Results showed sustained improvement in clinical signs, symptoms, and quality of life for up to 3 years in patients with moderate to severe AD after initiating dupilumab treatment. The safety findings were consistent with the known dupilumab safety profile. Adverse events included conjunctivitis, COVID-19, AD, eczema, dry eye, and urticaria, with deaths reported in 2 cases related to events like congestive cardiac failure and gastric cancer.

The study observed positive and sustained outcomes in terms of clinical improvement and safety in patients with moderate to severe AD over a 3-year period following the initiation of dupilumab treatment, as evidenced by the interim analysis from the PROSE registry. The reported safety findings aligned with the established safety profile of dupilumab.²

Beyond the Surface: Unraveling the Itch-Flare Dynamic in Abrocitinib Treatment

Martin Steinhoff, adjunct professor at Hamad Bin Khalifa University in Qatar, presented a study focused on patients with moderate to severe AD treated with abrocitinib (Cibinqo), an oral Janus kinase (JAK) 1–selective inhibitor, analyzing data from the phase 3 JADE REGIMEN trial. AD often exhibits fluctuating severity, with periods of remission interrupted by flares. Abrocitinib, approved for adults and adolescents in the US and United Kingdom and adults in the European Union, showed initial efficacy in the trial, with patients receiving continued treatment or placebo during the maintenance period.³

The post hoc analysis aimed to assess itch response as a predictor of flares in patients who experienced flares during the 40-week maintenance period. The study included patients aged 12 and above with moderate to severe AD and a recent history of inadequate response or intolerance to topical AD treatment.

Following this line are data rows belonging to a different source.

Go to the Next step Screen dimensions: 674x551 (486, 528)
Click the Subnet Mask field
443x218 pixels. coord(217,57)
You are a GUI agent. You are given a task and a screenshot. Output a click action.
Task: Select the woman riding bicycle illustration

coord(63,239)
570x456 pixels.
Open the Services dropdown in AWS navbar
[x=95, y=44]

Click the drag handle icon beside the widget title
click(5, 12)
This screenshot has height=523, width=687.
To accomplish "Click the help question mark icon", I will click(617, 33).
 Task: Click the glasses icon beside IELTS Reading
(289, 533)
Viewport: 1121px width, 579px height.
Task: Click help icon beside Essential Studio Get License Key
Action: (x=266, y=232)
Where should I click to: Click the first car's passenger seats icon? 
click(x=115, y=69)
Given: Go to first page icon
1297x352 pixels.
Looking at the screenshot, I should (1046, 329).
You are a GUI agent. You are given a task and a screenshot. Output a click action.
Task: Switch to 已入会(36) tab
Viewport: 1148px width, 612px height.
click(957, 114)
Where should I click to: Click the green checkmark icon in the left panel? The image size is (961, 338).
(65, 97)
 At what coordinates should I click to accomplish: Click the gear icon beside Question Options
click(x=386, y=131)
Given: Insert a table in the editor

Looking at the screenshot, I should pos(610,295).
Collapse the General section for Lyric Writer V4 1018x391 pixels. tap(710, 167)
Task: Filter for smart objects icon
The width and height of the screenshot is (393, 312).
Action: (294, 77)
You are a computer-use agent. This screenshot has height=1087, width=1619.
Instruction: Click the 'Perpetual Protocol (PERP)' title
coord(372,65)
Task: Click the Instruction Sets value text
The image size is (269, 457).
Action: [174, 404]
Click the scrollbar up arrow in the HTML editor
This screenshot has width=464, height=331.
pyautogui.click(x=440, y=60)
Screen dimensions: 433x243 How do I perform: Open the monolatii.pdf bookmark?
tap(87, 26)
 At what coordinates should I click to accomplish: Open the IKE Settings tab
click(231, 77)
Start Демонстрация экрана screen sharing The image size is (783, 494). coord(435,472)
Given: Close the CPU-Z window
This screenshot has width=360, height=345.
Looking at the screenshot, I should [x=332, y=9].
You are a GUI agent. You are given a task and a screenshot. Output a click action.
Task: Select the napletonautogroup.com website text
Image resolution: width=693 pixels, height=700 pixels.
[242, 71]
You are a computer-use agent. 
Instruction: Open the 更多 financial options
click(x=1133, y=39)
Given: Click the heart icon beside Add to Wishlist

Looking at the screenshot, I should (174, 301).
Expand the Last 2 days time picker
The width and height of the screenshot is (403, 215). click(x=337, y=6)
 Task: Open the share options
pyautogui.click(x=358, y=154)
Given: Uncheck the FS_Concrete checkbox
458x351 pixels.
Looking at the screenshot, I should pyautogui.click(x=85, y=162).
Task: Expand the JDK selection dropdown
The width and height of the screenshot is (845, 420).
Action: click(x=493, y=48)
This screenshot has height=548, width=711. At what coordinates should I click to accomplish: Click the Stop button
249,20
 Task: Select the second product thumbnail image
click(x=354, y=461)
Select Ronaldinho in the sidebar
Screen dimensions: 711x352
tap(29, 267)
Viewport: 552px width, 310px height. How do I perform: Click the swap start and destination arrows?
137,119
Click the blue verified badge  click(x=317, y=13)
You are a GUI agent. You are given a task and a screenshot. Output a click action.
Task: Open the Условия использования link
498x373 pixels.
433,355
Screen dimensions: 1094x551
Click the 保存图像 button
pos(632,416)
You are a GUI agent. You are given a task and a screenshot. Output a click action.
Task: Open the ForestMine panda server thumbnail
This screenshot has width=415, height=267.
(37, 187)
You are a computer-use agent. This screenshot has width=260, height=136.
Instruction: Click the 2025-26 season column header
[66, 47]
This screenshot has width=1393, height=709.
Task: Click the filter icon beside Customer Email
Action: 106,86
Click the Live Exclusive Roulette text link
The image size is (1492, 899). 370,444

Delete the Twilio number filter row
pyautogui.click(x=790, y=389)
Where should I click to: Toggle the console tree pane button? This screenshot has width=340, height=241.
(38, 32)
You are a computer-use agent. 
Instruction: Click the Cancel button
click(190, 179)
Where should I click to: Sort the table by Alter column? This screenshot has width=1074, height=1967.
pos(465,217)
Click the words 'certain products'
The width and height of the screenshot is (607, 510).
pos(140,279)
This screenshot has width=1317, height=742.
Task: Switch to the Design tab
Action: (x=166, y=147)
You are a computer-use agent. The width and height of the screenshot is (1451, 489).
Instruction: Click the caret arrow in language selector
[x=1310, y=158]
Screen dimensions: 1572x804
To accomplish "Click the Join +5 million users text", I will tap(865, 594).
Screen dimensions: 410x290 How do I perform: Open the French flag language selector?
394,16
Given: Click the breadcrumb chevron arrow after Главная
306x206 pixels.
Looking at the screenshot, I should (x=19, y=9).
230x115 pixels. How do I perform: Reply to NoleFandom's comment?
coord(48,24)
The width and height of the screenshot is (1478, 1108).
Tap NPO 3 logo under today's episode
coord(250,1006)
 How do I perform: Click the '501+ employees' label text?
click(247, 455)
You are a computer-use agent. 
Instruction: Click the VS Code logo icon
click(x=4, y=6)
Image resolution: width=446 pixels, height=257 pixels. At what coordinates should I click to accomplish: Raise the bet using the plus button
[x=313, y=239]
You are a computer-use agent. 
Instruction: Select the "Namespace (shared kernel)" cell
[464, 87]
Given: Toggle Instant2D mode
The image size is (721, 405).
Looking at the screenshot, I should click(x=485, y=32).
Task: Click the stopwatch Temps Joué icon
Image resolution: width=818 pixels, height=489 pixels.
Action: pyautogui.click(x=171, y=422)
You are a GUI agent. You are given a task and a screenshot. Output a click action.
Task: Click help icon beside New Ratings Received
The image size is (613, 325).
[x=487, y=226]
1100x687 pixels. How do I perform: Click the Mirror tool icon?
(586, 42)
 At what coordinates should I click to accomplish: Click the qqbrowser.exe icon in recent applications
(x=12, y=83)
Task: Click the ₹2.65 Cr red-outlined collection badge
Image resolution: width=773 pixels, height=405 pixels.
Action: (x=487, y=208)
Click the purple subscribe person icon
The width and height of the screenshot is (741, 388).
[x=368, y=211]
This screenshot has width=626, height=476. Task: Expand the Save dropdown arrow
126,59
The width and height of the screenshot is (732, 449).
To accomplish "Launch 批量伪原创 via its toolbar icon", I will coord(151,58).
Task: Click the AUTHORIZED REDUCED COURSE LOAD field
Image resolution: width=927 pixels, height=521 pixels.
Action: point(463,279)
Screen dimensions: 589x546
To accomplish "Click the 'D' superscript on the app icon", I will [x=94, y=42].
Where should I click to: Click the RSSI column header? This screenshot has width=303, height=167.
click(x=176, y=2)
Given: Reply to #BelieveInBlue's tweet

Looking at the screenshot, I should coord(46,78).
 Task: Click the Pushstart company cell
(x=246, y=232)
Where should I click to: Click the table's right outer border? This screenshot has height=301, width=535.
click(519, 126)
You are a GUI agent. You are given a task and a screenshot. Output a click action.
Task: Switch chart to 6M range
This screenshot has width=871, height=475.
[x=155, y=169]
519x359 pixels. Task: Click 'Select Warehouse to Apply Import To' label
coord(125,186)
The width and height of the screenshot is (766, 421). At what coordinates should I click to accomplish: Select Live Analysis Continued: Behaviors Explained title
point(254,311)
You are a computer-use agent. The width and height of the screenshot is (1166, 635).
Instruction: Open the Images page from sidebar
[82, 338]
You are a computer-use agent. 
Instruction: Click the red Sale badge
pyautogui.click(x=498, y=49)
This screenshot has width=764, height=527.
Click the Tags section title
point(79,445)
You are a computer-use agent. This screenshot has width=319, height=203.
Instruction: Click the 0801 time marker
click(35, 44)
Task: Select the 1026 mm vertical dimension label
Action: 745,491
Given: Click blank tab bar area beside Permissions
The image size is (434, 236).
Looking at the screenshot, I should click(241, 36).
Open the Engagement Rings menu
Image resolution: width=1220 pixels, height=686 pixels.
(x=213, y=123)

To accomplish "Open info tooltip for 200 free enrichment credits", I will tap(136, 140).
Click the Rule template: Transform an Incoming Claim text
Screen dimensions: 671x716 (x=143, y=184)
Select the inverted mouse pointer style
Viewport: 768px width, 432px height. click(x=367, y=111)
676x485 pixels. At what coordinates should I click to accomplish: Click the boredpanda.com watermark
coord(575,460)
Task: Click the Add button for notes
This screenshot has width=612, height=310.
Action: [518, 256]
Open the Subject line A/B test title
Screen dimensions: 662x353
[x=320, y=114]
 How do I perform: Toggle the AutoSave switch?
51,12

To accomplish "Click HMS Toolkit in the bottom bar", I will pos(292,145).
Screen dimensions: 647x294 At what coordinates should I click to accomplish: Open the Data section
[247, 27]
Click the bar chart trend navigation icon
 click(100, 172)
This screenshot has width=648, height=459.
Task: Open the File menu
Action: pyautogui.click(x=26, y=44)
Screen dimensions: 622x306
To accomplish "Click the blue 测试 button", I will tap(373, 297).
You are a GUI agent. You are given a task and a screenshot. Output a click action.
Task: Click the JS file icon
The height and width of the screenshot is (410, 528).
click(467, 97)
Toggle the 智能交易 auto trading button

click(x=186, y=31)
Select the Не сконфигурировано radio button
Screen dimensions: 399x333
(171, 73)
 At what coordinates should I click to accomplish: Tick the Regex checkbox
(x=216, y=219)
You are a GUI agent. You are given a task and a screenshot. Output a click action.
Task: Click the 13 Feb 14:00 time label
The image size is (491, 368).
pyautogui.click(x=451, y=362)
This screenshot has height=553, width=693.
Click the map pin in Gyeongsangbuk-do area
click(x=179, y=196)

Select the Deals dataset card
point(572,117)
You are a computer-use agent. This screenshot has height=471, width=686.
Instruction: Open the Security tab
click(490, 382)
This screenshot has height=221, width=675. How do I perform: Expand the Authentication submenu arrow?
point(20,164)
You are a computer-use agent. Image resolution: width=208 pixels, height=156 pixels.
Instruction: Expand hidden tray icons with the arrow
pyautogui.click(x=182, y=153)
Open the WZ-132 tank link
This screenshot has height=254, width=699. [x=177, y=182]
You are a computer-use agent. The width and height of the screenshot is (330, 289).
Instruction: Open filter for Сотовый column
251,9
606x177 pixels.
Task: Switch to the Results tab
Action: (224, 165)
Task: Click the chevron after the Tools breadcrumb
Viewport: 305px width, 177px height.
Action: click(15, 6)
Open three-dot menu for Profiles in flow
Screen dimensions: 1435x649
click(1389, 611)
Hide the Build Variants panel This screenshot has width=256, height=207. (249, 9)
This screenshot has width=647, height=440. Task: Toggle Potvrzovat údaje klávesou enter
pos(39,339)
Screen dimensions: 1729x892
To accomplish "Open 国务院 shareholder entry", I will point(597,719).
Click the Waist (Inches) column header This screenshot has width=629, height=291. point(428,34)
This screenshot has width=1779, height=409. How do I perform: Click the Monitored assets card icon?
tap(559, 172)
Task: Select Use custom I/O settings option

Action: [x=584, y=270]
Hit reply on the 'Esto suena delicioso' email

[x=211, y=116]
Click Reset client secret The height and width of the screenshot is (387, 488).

Results indicated that after a successful initial response with abrocitinib, patients who did not experience flares maintained stable mean itch scores (PSAAD itch NRS approximately 2.0). In contrast, among those who experienced flares, 76% to 92% showed worsening of itch from 2 weeks before flare onset to the day of flare. Mean itch scores were approximately 2.5-fold greater than baseline 2 weeks before the flare and approximately 4-fold greater on the day of flare.

The study suggests that monitoring itch may serve as a valuable predictor of flare onset in patients with moderate to severe AD treated with abrocitinib.

References

1. Zirwas M. Conjunctivitis adverse events in dupilumab clinical trials. Late-breaking research presented at: Revolutionizing Atopic Dermatitis Virtual Conference; December 10, 2023.
2. Lockshin B. Real-world effectiveness of dupilumab in adult and adolescent patients with atopic dermatitis: 3-year data from the PROSE registry. Late-breaking research presented at: Revolutionizing Atopic Dermatitis Virtual Conference; December 10, 2023.
3. Steinhoff M. Worsening of itch before flaring in patients with moderate-to-severe atopic dermatitis treated with abrocitinib: a post hoc analysis of the phase 3 JADE REGIMEN trial. Late-breaking research presented at: Revolutionizing Atopic Dermatitis Virtual Conference; December 10, 2023.